BRAF Mutation Analysis, Tissue [BRAF]

BRAF Mutation Analysis, Tissue [BRAF]
WSLH Department: Cytogenetics
WSLH Test Code:840C41
Includes:Mutations in the BRAF gene have been reported in many human cancers, including malignant melanoma (27-70%), colorectal cancer (5-22%), ovarian cancer (30%) and papillary thyroid cancer (30-70%). This assay detects the predominant BRAF mutation, a single transversion in exon 15 (T1799A) resulting in an amino-acid substitution of glutamate for valine at residue 600 (Val600Glu). Consideration of BRAF status should be given when determining appropriate therapy. Specific BRAF kinase inhibitors, such as Zelboraf, have recently gained FDA approval for BRAF V600E positive metastatic melanoma. Furthermore, the BRAF V600E mutation is a known negative predictor of Cetuximab therapy.
Methodology:**(CPT Code: 81210)** Real-Time PCR followed by Melting Point Analysis
Availability:Once a week.
Turn-around Time:10 Days
Recommended Uses:Formalin-fixed, paraffin embedded tissue or fine needle aspirates (FNA)
Contraindications: 
Specimen Requirements:Formalin-fixed, paraffin embedded tissue or fine needle aspirates (FNA)

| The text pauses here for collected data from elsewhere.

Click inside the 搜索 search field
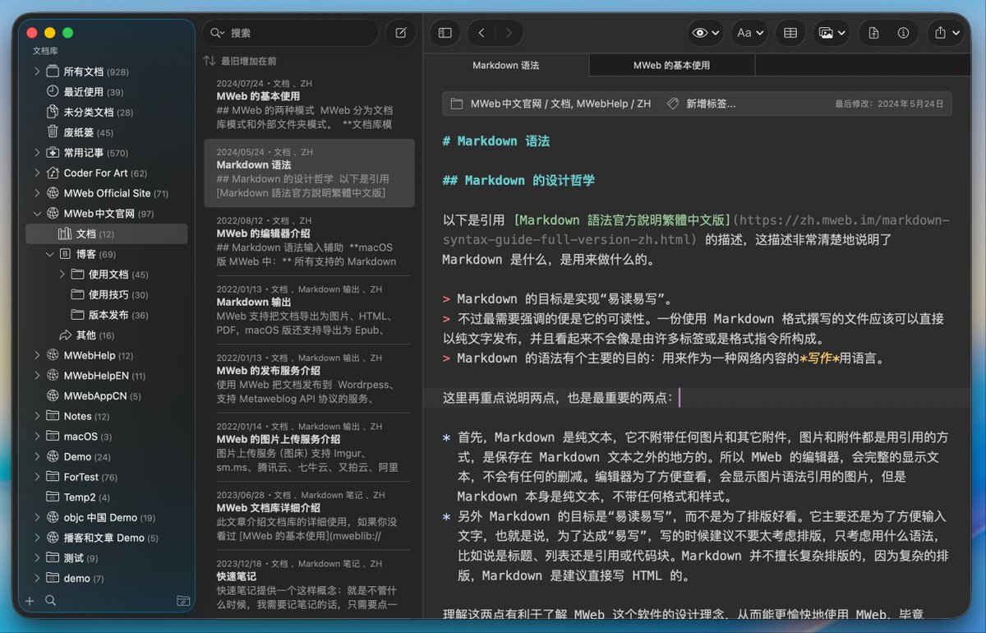This screenshot has height=633, width=986. coord(288,32)
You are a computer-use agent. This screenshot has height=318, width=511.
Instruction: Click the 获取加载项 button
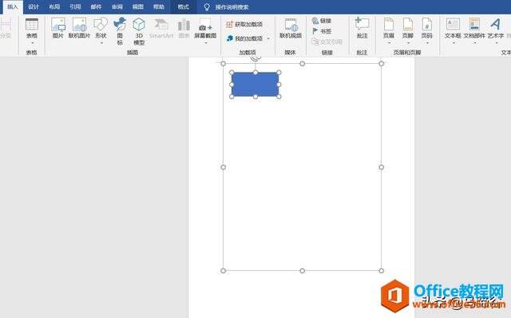coord(244,24)
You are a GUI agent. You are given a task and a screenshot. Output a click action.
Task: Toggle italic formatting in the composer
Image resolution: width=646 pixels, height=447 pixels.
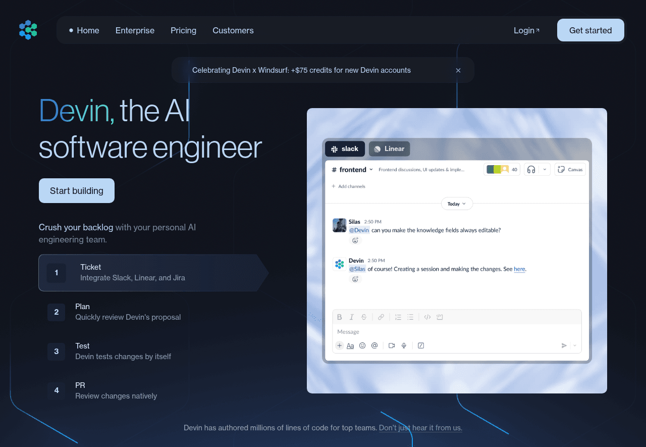coord(352,317)
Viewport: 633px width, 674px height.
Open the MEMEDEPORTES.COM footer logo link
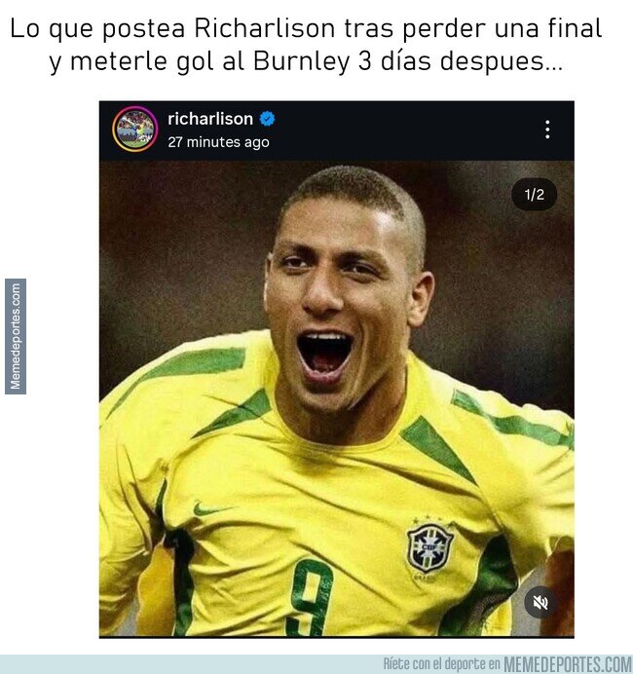coord(568,664)
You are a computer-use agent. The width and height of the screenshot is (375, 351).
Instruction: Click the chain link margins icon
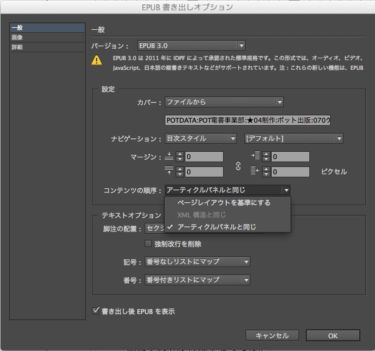pos(238,165)
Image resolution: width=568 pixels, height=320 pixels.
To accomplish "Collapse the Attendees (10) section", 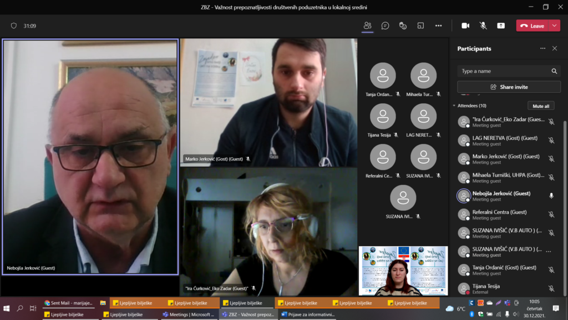I will [454, 106].
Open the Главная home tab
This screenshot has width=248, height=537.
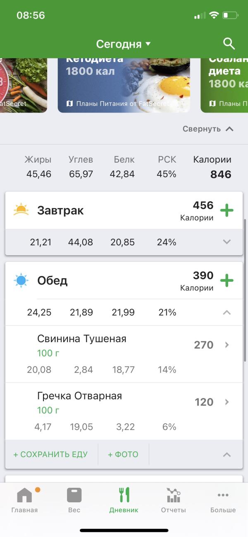click(24, 500)
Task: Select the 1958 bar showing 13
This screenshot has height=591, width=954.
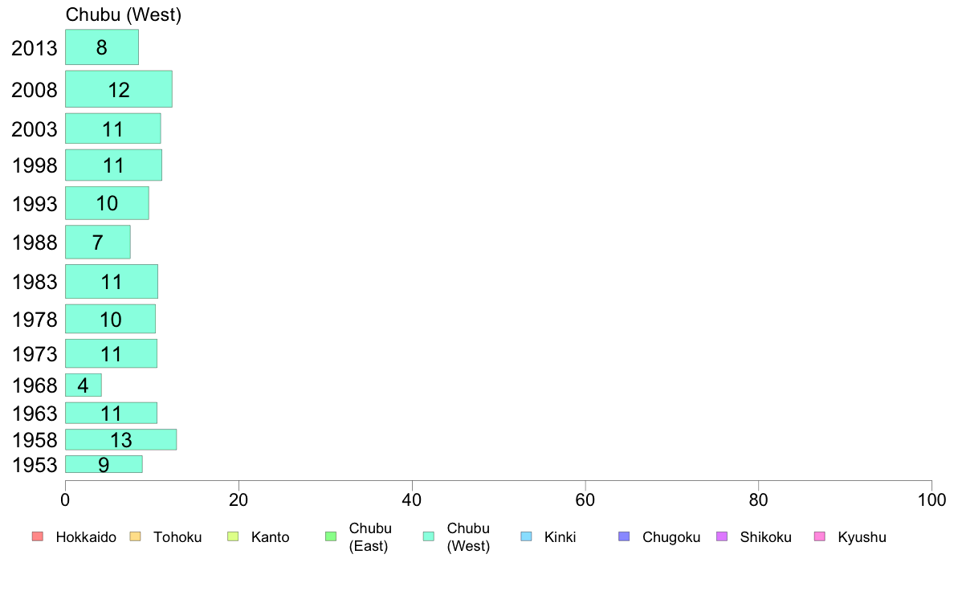Action: [x=121, y=439]
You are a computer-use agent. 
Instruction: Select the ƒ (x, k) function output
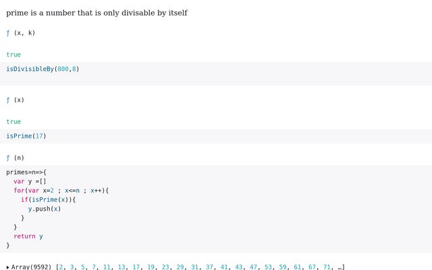click(20, 32)
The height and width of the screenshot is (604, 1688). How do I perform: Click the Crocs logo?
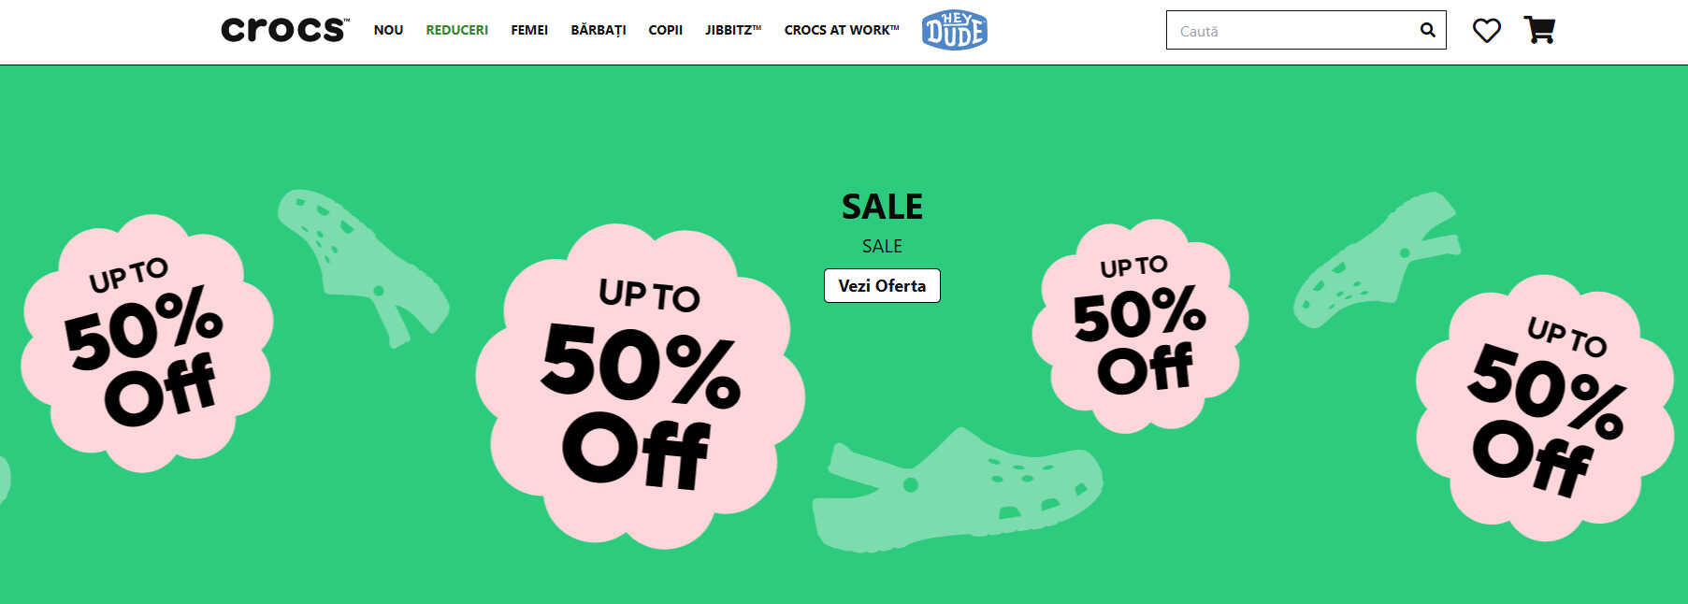click(285, 30)
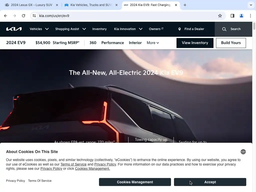Viewport: 256px width, 192px height.
Task: Select the Performance section link
Action: [x=113, y=43]
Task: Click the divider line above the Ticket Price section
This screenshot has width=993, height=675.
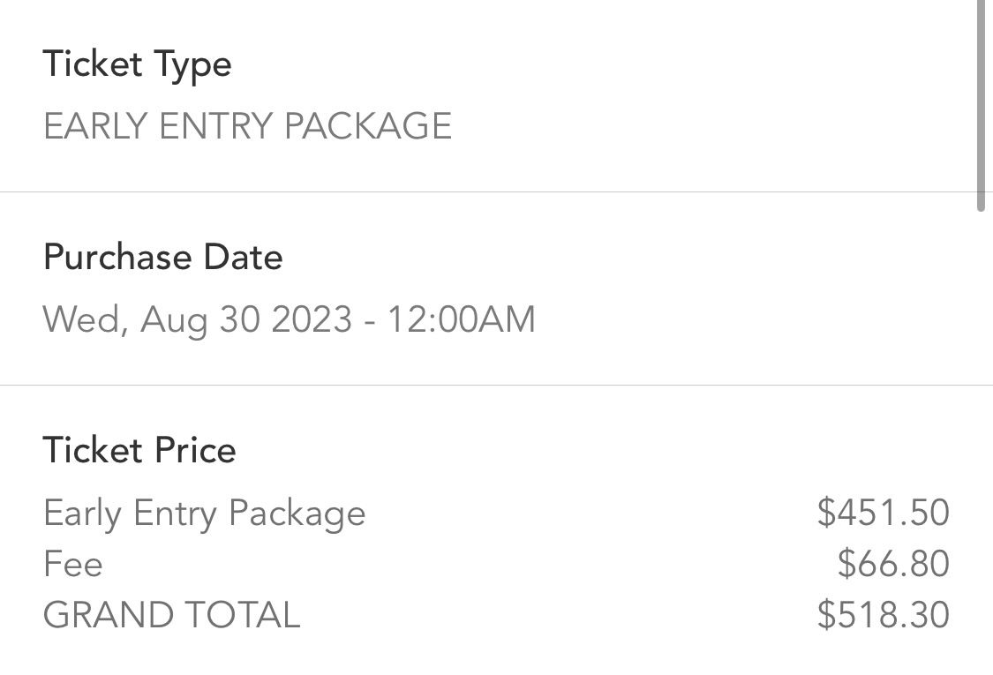Action: click(496, 385)
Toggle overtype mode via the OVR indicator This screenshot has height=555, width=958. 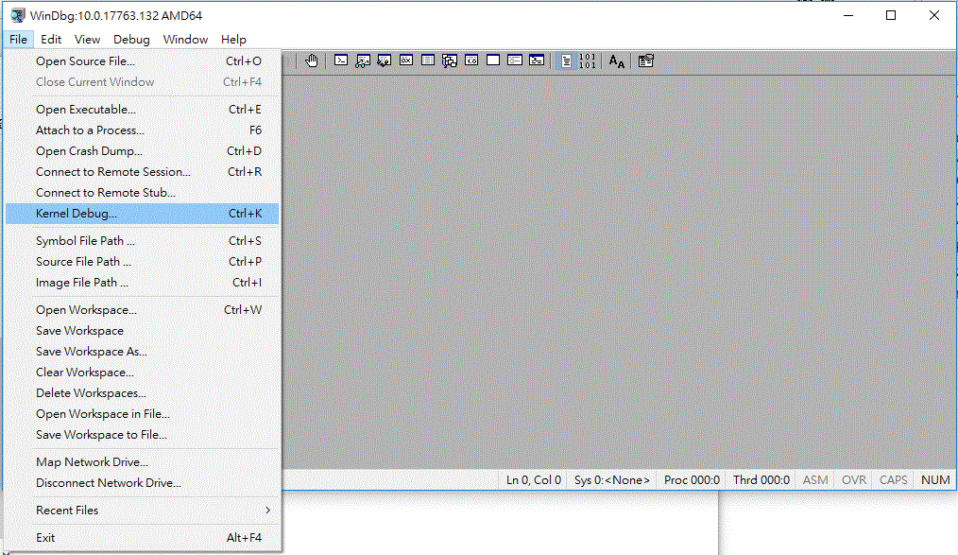(x=852, y=479)
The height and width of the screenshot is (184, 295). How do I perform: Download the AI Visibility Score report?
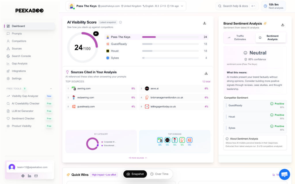(205, 23)
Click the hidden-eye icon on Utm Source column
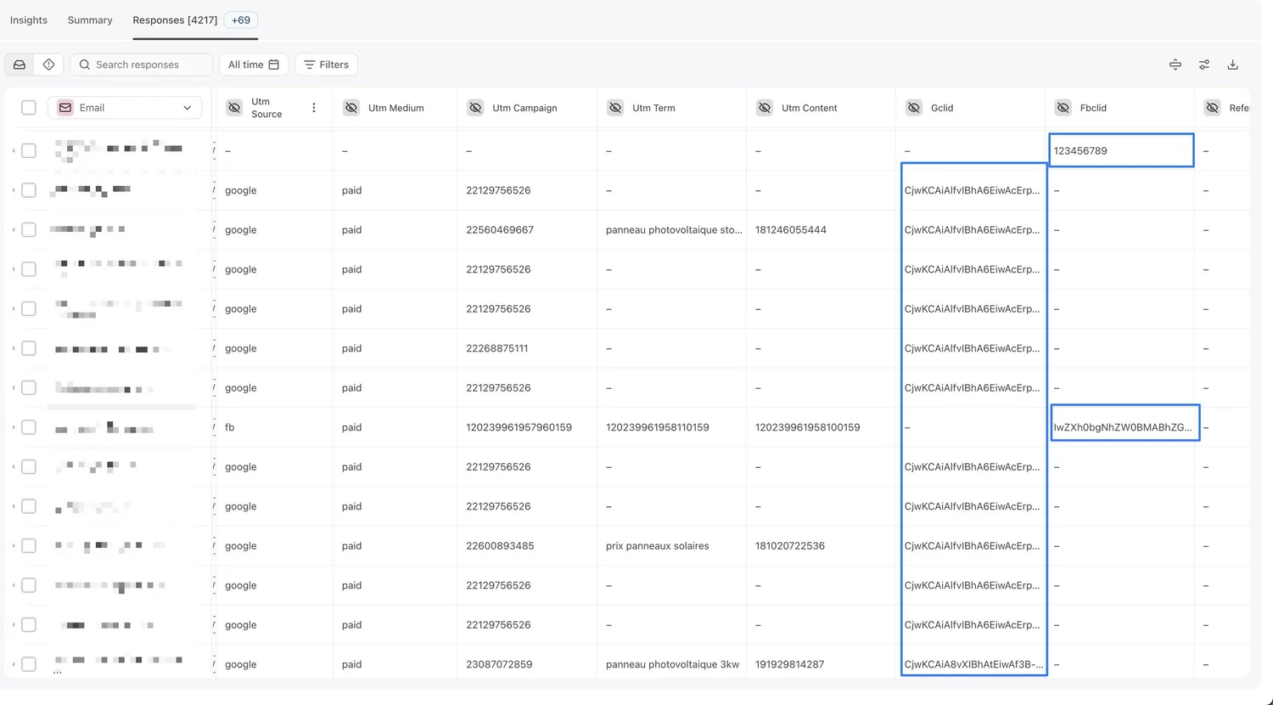The height and width of the screenshot is (705, 1273). [x=234, y=107]
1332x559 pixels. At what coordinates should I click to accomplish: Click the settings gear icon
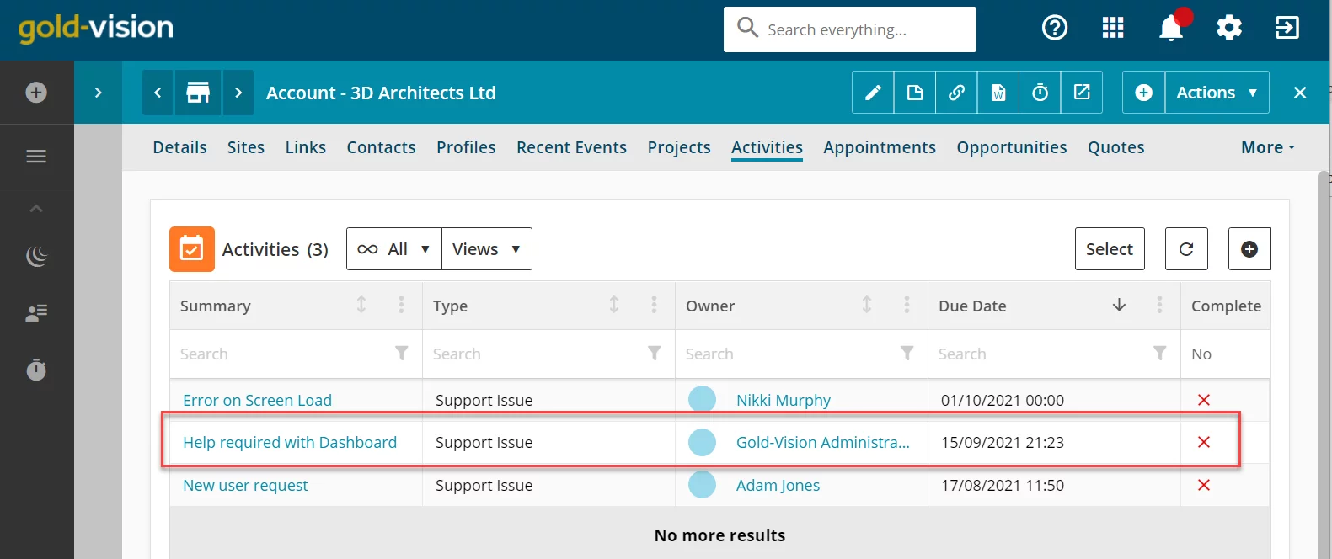pos(1229,28)
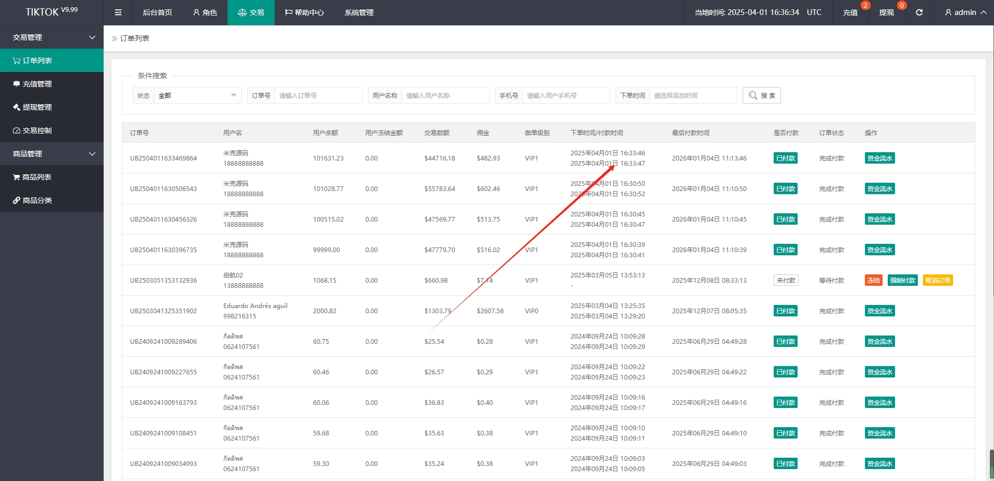The height and width of the screenshot is (481, 994).
Task: Switch to the 后台首页 top menu
Action: (157, 12)
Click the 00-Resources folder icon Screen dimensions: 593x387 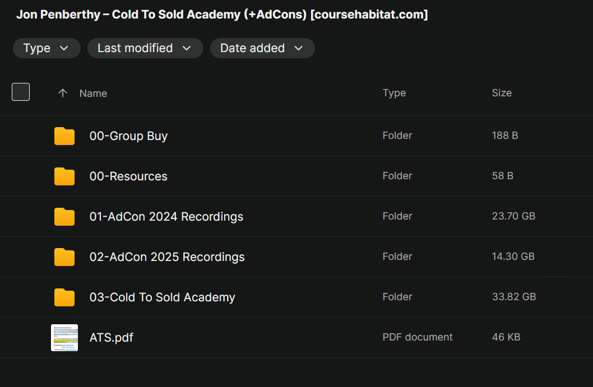click(64, 176)
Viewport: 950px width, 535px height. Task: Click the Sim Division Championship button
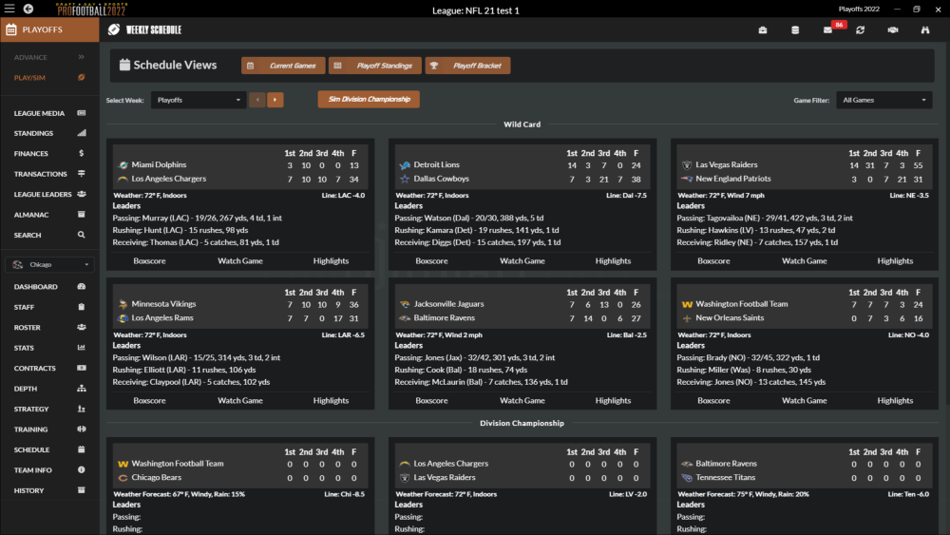click(x=369, y=99)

Collection Kit/Container: 
Patient Preparation: 
Collection Instructions:Please fill out Clinical Laboratories Referral Screening Flow Sheet if test is being added to specimen that was collected >30 days before add on order or call UWHC Test Referral office at (608) 262-6388.
Specimen Handling and Transport:Three slides each containing 5 microns (uM) of FFPE tissue should be sent. Second slide should be H&E stained with the tumor circled. Please indicate percent tumor on Intra-Lab Send-Out Form. Fine Needle Aspirates (FNA) have also been validated for this method. If an add-on order is needed, please contact UWHC Surgical Pathology at (608)263-8443. A Surgical Pathology Tissue Examination Request form will need to be completed and faxed to (608)262-7174.
Unacceptable Conditions:Specimens processed in alternative fixatives.
Requisition Form:Cytogenetics Lab Neoplasia Diagnosis Form #132
Required Information:Surg Path submits appropriate specimen (paraffin block or slides) to Core Lab with an Intra-Laboratory Send-Out Order Form. Client Service staff will place sample in Molecular Diagnostics ambient bin. Test will be entered in Horizon and PowerPath by Molecular Diagnostics staff. **Inpatient:** a) If collect date is less than 30 days + sample is collected during stay-use IP encounter and actual collect date. b) If collect date is greater than 30 days, create HOV for receive date. Use received date as date of service, enter actual collect date as a test comment. Use SPATH or indicated Clinic as ordering location/source facility. **Outpatient:** a) If collect date is less than 30 days + existing encounter for the same date, se this encounter. No HOV needs to be created. b) If collect date is less than 30 days + no encounter for that date, create HOV using collect date. Use SPATH or indicated Clinic as ordering location/source facility. c) If collect date is greater than 30 days, create HOV for receive date. Use received date as date of service, enter actual collect date as a test comment. Use SPATH or indicated Clinic as ordering location/source facility.
Results include:Not detected. A written interpretive report is provided by the laboratory.
Limitations:A "Not Detected" result does not preclude the presence of V600E mutation in BRAF since analytical detection depends on numerous factors such as: the heterogenous nature of the tissue sample and ~5% analytical sensitivity of this assay, sample integrity and the absence of PCR inhibitors. Additionally, other dinucleotide mutations affecting codon 600 of BRAF have been observed and are not directly tested for with this assay. Moreover, please note this assay does not rule out the presence of other mutations in the BRAF gene or other components of the EGFR signaling cascade.
Additional Tests Recommended: 
Additional Comments:A "Detected" result indicates the presence of a V600E BRAF mutation. A "Not Detected" result does not rule out the presence of a BRAF mutation. Inadequate specimen collection, processing and storage may invalidate test results. Test results should not be used as the only criterion to form a clinical conclusion but should be interpreted in the context of all clinical findings, tumor sampling and laboratory data. The performance characteristics of this test were validated by UWHC Clinical Laboratories. The U.S. Food and Drug Administration (FDA) has not approved or cleared this test; however, FDA approval or clearance is currently not required for clinical use of this test. The results are not intended to be used as the sole means for clinical diagnosis or patient management decisions. The UWHC Clinical Laboratories is authorized under Clinical Laboratory Improvement Amendments (CLIA) to perform high-complexity testing.